We've been monitoring our adversaries' communication channels, but they encrypt their data with XOR one-time pads! However, we hear rumors that they're reusing the pads... Enclosed are three encrypted messages. Our mole overheard the plaintext of message 2. Given this information, can you break the enemy's encryption and get the plaintext of the other messages?

Table of Contents

  1. Source code
  2. Solution

Source code

We are given 4 files : 3 ciphers and 1 plaintext

c1 c2 c3 p2

Solution

We know that they are reusing the same pad, so the key is the same for c1, c2 and c3.

We have the plaintext of the cipher 2 that is plaintext 2. Thus :

p2 ^ key = c2

Which is equivalent to :

key = c2 ^ p2

With the key, we can retrieve the cleartext content of the other ciphers :

def xor_bytes(byte_str1, byte_str2):
    # Perform the XOR operation byte by byte
    result = bytearray()
    for b1, b2 in zip(byte_str1, byte_str2):
        result.append(b1 ^ b2)

    return bytes(result)


with open('c1.txt', 'rb') as fc1:
   c1 = fc1.read()
with open('c2.txt', 'rb') as fc2:
   c2 = fc2.read()
with open('c3.txt', 'rb') as fc3:
   c3 = fc3.read()
with open('p2.txt', 'rb') as fp2:
   p2 = fp2.read()

# Plaintext ^ Cipher = Key
key = xor_bytes(c2, p2)

# Cipher ^ Key = Plaintext
print(xor_bytes(key, c1))
print(xor_bytes(key, c3))

Result :

└─$ python exploit_reuse_pad.py
b'before computers, one-time pads were sometimes'
b'uiuctf{burn_3ach_k3y_aft3r_us1ng_1t}'

FLAG : uiuctf{burn_3ach_k3y_aft3r_us1ng_1t}
******************************
- **Task goal**
Reproduce word for word the passage of the XOR writeup starting with "We have the" and going on through "result = bytearray()". The records that come next are from a separate source and have no link to the XOR writeup.

- **Dataset rows**
******************************
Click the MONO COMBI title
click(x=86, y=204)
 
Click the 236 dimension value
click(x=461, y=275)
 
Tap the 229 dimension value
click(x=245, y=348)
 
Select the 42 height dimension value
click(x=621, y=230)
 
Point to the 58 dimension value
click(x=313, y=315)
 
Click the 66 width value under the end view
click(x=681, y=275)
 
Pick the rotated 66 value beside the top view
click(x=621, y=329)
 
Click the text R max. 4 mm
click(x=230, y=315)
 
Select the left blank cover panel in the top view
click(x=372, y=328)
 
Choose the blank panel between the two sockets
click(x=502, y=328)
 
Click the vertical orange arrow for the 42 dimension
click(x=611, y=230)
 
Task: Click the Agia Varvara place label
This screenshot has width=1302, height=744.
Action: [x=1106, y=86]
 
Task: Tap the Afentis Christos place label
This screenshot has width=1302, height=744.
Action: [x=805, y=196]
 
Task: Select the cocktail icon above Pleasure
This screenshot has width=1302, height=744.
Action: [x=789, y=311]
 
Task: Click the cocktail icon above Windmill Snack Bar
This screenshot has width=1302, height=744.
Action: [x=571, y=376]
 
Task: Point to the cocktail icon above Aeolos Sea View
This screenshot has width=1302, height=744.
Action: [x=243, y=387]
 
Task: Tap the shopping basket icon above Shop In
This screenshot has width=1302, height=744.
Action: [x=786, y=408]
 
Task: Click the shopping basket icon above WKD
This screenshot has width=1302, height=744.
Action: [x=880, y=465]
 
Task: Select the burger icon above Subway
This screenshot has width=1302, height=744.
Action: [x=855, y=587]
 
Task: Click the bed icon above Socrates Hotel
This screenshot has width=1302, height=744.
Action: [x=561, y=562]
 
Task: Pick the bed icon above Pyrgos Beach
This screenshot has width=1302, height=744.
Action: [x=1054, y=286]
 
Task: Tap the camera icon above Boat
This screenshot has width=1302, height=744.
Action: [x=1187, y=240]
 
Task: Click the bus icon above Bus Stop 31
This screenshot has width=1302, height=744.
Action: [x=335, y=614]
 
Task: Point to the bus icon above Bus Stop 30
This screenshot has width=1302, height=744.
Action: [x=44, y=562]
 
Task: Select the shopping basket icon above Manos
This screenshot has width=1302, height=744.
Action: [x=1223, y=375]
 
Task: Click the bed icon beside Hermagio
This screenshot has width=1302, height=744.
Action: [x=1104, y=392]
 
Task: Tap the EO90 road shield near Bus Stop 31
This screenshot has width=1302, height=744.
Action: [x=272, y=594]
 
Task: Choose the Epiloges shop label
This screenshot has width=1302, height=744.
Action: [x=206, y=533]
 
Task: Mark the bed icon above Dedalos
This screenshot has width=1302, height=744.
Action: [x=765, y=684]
******************************
- **Output of the exercise**
We have the plaintext of the cipher 2 that is plaintext 2. Thus :

p2 ^ key = c2

Which is equivalent to :

key = c2 ^ p2

With the key, we can retrieve the cleartext content of the other ciphers :

def xor_bytes(byte_str1, byte_str2):
    # Perform the XOR operation byte by byte
    result = bytearray()